Wednesday, July 29, 2009

“Maria, what is it you can’t face?”

When Isaac was a baby — a real, bona fide baby and not the skinny toddler he is now — we used to try to comfort him on long car rides by singing what became known as the “Isaac Song.” It didn’t always work, but it had the advantage of being easy to remember, even for Rowan, as it went something like this (in the key of C major):

Isaac Isaac Isaac
E E E F E D

Isaac Isaac Isaac
D D D E D C

Isaac Isaac Isaac
E E E F E D

Isaac Isaac Isaac
D D D E D C

(Second verse, same as the first, a little bit louder and a little bit worse!)

Anyway, as he exits babyhood, Isaac seems to have outgrown Isaac Song, and so we are currently trolling around for replacements.

Which got me to thinking about the summer of 1993, when I backpacked around Europe with my friend Julie, and we met this girl named Joanna Rainbow. She had a last name, too, and I just found it in the back of my diary from that trip so now I can Facebook her — but I will refrain from posting it here.

One of the best things about Joanna was that she was about as obsessed with The Sound of Music as Julie and I were. (Although I do remember Julie gazing wistfully at yet another panoramic view of the Alps and asking, “Would you really want to climb every mountain?”) And, since we met Joanna in Salzburg, Austria — otherwise known as Sound of Music mecca — she was the perfect companion for the SOM bus tour. The gazebo! The gazebo!

Another thing about Joanna was the story of how her parents met. Apparently, her mother and father were each married to other people, and the two couples were best friends. Such best friends, in fact, that the four of them decided to take a trip to Hawaii together. On the plane, each of the women sat with the man she was not married to. And at the end of the flight, without anybody saying a word to anybody, each of the newly configured couples stayed in their new configurations, all the way to their hotel rooms, throughout the stay in Hawaii, and beyond to divorce and remarriage. I don’t remember whether they all had children before or after that fateful trip, or whether Joanna’s parents actually gave her the name Rainbow or she just added that on later in life, but – oh, those crazy Californicators.

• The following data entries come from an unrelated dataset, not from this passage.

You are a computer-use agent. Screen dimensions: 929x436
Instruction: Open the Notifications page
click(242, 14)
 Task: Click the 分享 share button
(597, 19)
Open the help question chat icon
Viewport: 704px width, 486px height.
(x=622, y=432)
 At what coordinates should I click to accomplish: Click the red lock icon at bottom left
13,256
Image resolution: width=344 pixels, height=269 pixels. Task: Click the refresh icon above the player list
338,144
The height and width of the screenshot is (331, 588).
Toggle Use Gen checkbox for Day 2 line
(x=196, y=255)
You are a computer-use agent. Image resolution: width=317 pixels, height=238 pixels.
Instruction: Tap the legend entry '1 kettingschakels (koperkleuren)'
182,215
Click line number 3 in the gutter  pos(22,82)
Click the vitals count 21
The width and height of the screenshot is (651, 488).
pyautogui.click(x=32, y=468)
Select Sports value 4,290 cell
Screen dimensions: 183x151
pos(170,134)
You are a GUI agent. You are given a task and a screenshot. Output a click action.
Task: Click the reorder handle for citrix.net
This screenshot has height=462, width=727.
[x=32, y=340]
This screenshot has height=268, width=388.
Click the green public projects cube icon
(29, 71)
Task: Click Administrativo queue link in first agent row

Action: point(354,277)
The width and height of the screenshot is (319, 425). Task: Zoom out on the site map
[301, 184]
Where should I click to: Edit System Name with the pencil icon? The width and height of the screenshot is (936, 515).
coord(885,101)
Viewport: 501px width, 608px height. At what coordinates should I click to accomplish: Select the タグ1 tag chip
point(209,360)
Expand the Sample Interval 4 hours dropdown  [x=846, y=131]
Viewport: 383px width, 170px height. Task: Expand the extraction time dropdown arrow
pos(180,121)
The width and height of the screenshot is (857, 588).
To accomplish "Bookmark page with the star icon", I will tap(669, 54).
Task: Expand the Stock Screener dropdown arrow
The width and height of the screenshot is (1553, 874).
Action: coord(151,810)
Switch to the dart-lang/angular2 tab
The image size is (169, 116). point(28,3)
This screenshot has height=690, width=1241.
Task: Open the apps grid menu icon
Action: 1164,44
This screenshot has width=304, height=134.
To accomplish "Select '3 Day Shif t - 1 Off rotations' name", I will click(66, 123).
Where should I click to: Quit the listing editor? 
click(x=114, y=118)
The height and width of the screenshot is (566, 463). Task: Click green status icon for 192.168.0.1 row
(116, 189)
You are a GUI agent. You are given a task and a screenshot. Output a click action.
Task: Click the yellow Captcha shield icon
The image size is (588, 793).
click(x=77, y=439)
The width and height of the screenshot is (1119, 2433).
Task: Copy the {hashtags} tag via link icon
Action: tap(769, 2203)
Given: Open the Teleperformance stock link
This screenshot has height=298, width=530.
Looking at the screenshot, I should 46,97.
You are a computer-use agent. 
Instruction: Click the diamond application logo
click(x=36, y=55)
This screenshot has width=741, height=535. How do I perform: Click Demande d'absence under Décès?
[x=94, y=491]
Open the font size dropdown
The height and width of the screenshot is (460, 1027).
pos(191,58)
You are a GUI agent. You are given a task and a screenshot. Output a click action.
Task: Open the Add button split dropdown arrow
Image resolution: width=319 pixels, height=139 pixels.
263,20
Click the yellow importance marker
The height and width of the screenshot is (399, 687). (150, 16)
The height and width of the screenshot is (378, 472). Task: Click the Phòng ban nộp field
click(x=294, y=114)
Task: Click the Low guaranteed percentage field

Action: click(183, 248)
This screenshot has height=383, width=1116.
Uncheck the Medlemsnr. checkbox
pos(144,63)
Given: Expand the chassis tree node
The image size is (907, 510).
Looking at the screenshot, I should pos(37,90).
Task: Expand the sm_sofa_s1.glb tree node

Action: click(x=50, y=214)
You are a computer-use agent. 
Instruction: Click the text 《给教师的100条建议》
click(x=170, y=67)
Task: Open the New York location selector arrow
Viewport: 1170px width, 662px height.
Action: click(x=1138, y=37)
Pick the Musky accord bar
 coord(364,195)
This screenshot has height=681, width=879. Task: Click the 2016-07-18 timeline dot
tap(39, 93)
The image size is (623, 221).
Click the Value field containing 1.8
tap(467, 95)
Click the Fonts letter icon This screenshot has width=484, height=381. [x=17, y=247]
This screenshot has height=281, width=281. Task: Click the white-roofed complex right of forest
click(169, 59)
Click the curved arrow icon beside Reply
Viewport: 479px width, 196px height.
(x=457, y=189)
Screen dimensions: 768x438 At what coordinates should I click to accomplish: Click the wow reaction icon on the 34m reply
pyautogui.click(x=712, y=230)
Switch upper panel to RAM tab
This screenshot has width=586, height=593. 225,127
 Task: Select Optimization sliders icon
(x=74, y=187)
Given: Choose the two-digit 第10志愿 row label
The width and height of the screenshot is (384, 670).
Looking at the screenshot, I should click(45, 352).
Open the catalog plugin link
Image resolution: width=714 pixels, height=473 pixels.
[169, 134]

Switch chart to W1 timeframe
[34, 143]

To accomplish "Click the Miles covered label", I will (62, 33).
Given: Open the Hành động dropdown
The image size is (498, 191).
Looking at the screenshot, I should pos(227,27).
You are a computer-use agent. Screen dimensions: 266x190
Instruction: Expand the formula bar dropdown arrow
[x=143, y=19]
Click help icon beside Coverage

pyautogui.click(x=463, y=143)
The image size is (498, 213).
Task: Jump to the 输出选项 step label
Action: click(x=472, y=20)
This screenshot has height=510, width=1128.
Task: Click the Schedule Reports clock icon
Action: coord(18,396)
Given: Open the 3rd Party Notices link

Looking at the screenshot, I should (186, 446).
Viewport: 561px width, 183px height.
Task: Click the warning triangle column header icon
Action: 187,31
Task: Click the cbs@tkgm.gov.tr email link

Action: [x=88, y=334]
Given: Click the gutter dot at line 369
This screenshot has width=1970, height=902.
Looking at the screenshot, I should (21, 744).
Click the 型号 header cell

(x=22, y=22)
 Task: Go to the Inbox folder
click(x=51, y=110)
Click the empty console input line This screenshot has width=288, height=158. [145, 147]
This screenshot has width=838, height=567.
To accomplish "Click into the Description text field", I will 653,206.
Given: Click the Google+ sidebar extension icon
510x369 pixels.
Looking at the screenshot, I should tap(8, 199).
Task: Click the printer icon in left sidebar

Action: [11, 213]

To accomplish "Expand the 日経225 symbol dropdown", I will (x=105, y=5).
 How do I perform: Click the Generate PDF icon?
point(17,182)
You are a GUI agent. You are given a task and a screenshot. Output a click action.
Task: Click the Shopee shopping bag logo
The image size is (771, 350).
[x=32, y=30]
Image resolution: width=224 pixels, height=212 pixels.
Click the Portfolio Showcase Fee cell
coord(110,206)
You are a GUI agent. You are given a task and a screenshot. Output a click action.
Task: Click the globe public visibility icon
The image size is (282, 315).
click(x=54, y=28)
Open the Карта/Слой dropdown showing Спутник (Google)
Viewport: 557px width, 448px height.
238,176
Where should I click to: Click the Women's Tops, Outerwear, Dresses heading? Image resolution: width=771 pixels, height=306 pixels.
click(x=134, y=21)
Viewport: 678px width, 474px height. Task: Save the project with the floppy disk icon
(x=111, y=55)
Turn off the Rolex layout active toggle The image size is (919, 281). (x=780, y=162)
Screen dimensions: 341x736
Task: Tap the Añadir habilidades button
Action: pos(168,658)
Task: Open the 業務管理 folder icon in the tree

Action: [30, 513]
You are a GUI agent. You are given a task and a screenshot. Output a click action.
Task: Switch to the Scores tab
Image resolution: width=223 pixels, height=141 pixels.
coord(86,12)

And what does all this have to do with the Isaac song? Well, the thing is, I probably wouldn’t remember anything about Joanna today if not for her family car song, which she sang for me and Julie, which we didn’t stop singing for the entire continental tour, which I still find myself randomly humming today. I remember her telling us about how she and her brother would fight “like chickens” in the backseat of the car, but that the bickering could always be brought to a halt by the following ditty:

Mother-fucking, titty-sucking, two-bomb bitch
C C E G CC E G A- A- C

Father-fucking, titty-sucking, two-bomb bitch
C C E G CC E G A- A- C

La la la la la la la
G G A A F F G

Fill your ass with spaghetti.
G G F D D E C


The real genius in the song is that, with every repetition, you had to fill your ass with something else, like paper clips or turtledoves or bright copper kettles and whiskers on kittens. “It was just such a caring, sharing, kind of song,” I remember Joanna saying. She described how her mother and father would beam at their respective lines, about hours of bliss passing by as they sang and sang, about the creativity, the sharing.

And now, as I look for a new car song, I'm thinking, “Heeeyyyyyyy...

1 comment:

  1. That is some family singalong! Good luck with that. We can't even sing "Shut up and let me go" by the Ting Tings because the kids then sing it to everyone they know who then believes they are telling them to shut up.